State pensioners to set to get a £108 boost if they retired after a specific date.
There are two types of state pension, depending on when individuals retired. Those who retired after 2016 and are on the new state pension can anticipate an additional £108 a year.
However, the increase will be less for those on the old basic state pension, with an estimated extra £84 a year. These figures were calculated following the revelation that the state pension rate is likely to rise by approximately 4% from next April.
This is due to the triple lock guaranteeing an annual increase to match the highest out of inflation, wage growth and 2.5%. Wage growth appears to be the highest of these at around 4%, reports BirminghamLive.
While the state pension increase may be seen as positive news, it follows a challenging winter for millions of pensioners who have lost their Winter Fuel Payments, worth up to £300.
Therefore, this will still result in a net loss for all but the poorest pensioners.

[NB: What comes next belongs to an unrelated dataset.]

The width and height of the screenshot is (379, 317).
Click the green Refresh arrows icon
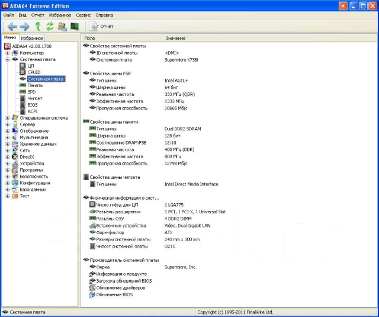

Critics argue that many will end up worse off as a result and that the state pension increase next year won’t make as much difference as it usually would.
Payments for those on the new state pension are expected to rise to £230 a week, up from the current rate of £221. Those on the basic state pension are set to receive £176 a week, up from £169.

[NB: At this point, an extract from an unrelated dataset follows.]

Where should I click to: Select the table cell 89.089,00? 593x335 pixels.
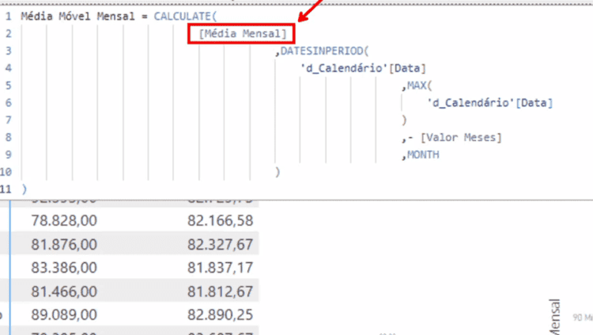(x=64, y=315)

It comes as the Department for Work and Pensions (DWP) has issued a warning to thousands of married women who could be owed average payouts of £5,000 due to a mix-up with National Insurance contributions.
The DWP is making back payments to women after HMRC identified missing Home Responsibilities Protection (HRP), affecting 210,000 women in their 60s and 70s – born before 1964.
Steve Webb revealed that HMRC has written to over 250,000 people over pension age who are potentially eligible, as well as writing to those affected under pension age.
“Anyone who has received such a letter should make sure that they respond so that their position can be checked,” he advised.
Eligibility could apply if you claimed child benefit from 1978/1979 onwards and if your partner claimed, it’s also possible to swap when the ‘wrong’ parent claims child benefit.
However, if you paid the married women’s stamp during the same period you claimed child benefit, HRP cannot be used to increase your pension.